Thursday, 14 August 2008

Baby Faith

After the highly enjoyable Faith Summer Session, I returned to Woldingham School this week for round 2: the Faith Summer Break, affectionately referred to as "Baby Faith."

Baby Faith, as its name suggests, caters for a younger clientele than the Summer Session: the children are between 11 and 15 years old. The format is pretty similar, though there are more activities planned for each day. It's a pretty gruelling experience for the helpers (it's residential... and you try persuading 43 excited youngsters that they really would rather go to sleep than run riot through the dormitories having midnight feasts and pillow fights!)

I was wary of taking photographs, because of the age of the youngsters - probably unnecessarily so, but I preferred to be cautious. However, these three reprobates insisted that I blog about them!

The chap on the left is Joe Kelly - an RE teacher. He managed to hold the attention of 43 youngsters before and after Mass, as he explained why the Mass was so special and such a vital part of the life of any Catholic who wished to take their faith seriously. The kids were completely captivated. He also led them in praying the Rosary during the time for Confessions - not only were the children totally engaged, but he even coped with the constant movement of helpers and children as they were being shepherded into Confession. Pretty amazing stuff... I wish I had that sort of magnetism!

Dr. Miles Leeson is the shifty looking individual on the right... not only had he given up a week to help with Baby Faith, but he had had an interview for a lectureship the previous week, and was therefore still waiting to hear from the University. He was remarkably phlegmatic - I'd have been phoning home every day to see if any post had arrived! Anyway, I keep waiting for the comments correcting my spelling, punctuation and grammar...

Finally, in the middle is Dermott O'Gorman, whose father is responsible for the Faith website (I think he still does it!) Dermott is about to go off to Valladolid for his first year of seminary. His brother Matt (to be honest, I don't know which one is the eldest) has gone out to the Venerable English College, Rome, also to start training for the priesthood. I think both brothers went to the John Fisher School, Purley, which is where the Faith Movement was started.

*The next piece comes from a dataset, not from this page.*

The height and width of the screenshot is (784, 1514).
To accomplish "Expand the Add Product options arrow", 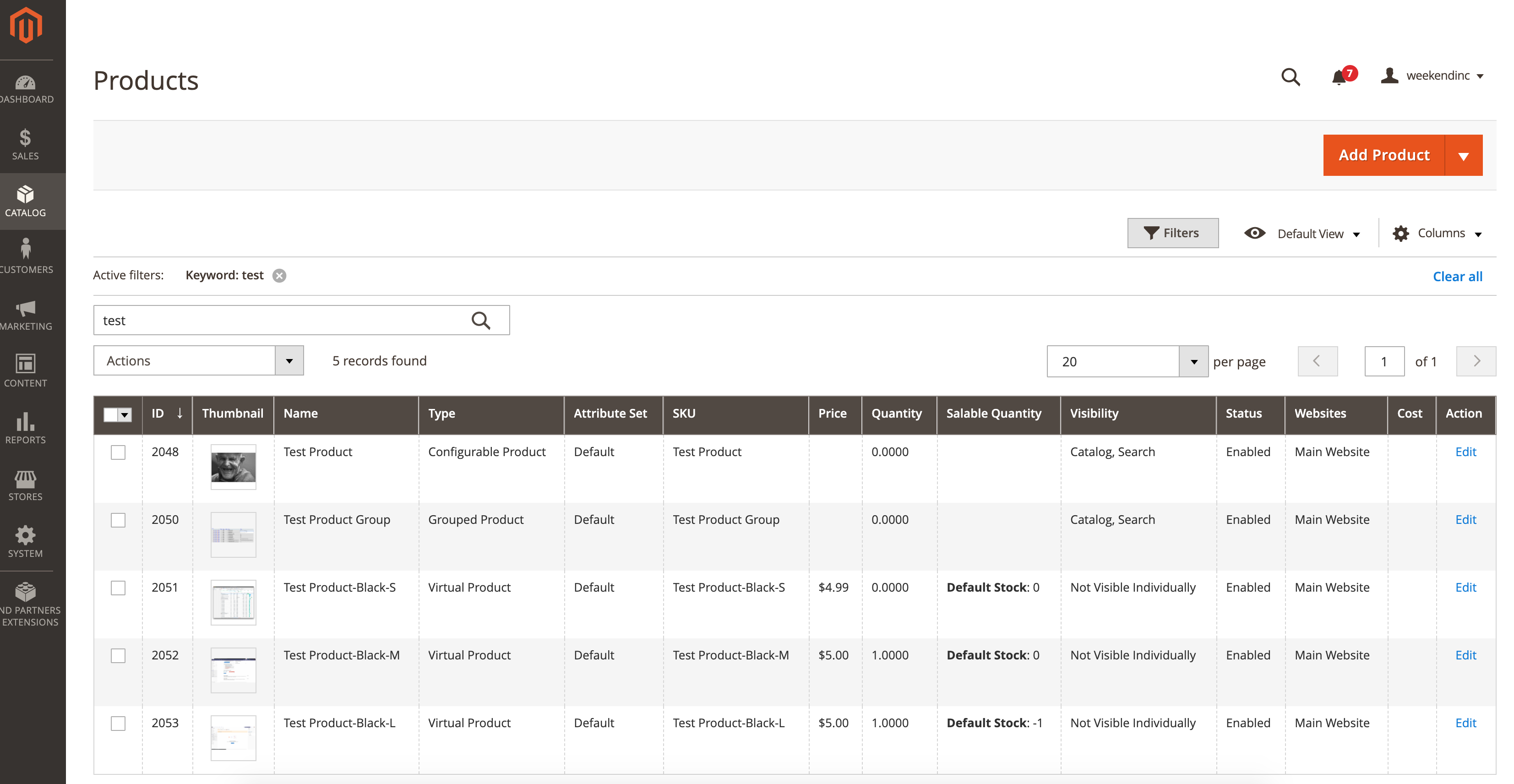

As an aside, the number of priestly vocations inspired by contact with the Faith Movement is amazing - have a look at the number of priests and seminarians in the photos on Fr. Tim's post. I have been privileged to become friends with very many of them: fine young men, all of them! It is very heartening to see... and it contrasts starkly with the prevailing view in Tabletista country: that we need to prepare for a Church with fewer priests. No, we don't. We need to pray for vocations and preach about vocations and encourage young men to think about vocations to the priesthood. It is noticeable that the Mass celebrated by Faith priests is always reverent and prayerful, and there's none of the mucking about with the rubrics which I decried in my last post, and no focussing on the personality of the priest, either. It's always very clear that the Mass is about Jesus Christ!

I didn't manage to get many other photos, but this one shows Sister Andrea of the Sisters of the Gospel of Life, a new religious order founded in Glasgow which gives practical and spiritual help to mothers in crisis pregnancies. Both Sister Andrea and Sister Roseann were encouraged and supported in their vocation by their contact with the Faith Movement. You can read more about the Order and their work by going to their blog... In case you're wondering, the priest is Fr. Chris Findlay-Wilson, who brought a minibus-load of children all the way from Cornwall. Hopefully they've arrived home by now!

2 comments:

Pastor in Valle said...

Shifty-looking!!!! I'll have you know that the excellent Dr Miles Leeson is a splendid parishioner of the Adur Valley!! Okay, occasionally I think he could do with a haircut………
Very happy it all went so well, Mac, and thanks for the post.

Elizabeth said...

We need Sr Andrea to go round our Catholic schools and give talks about her work and vocations. Our three girls loved her and listened with open and loving hearts to everything she said.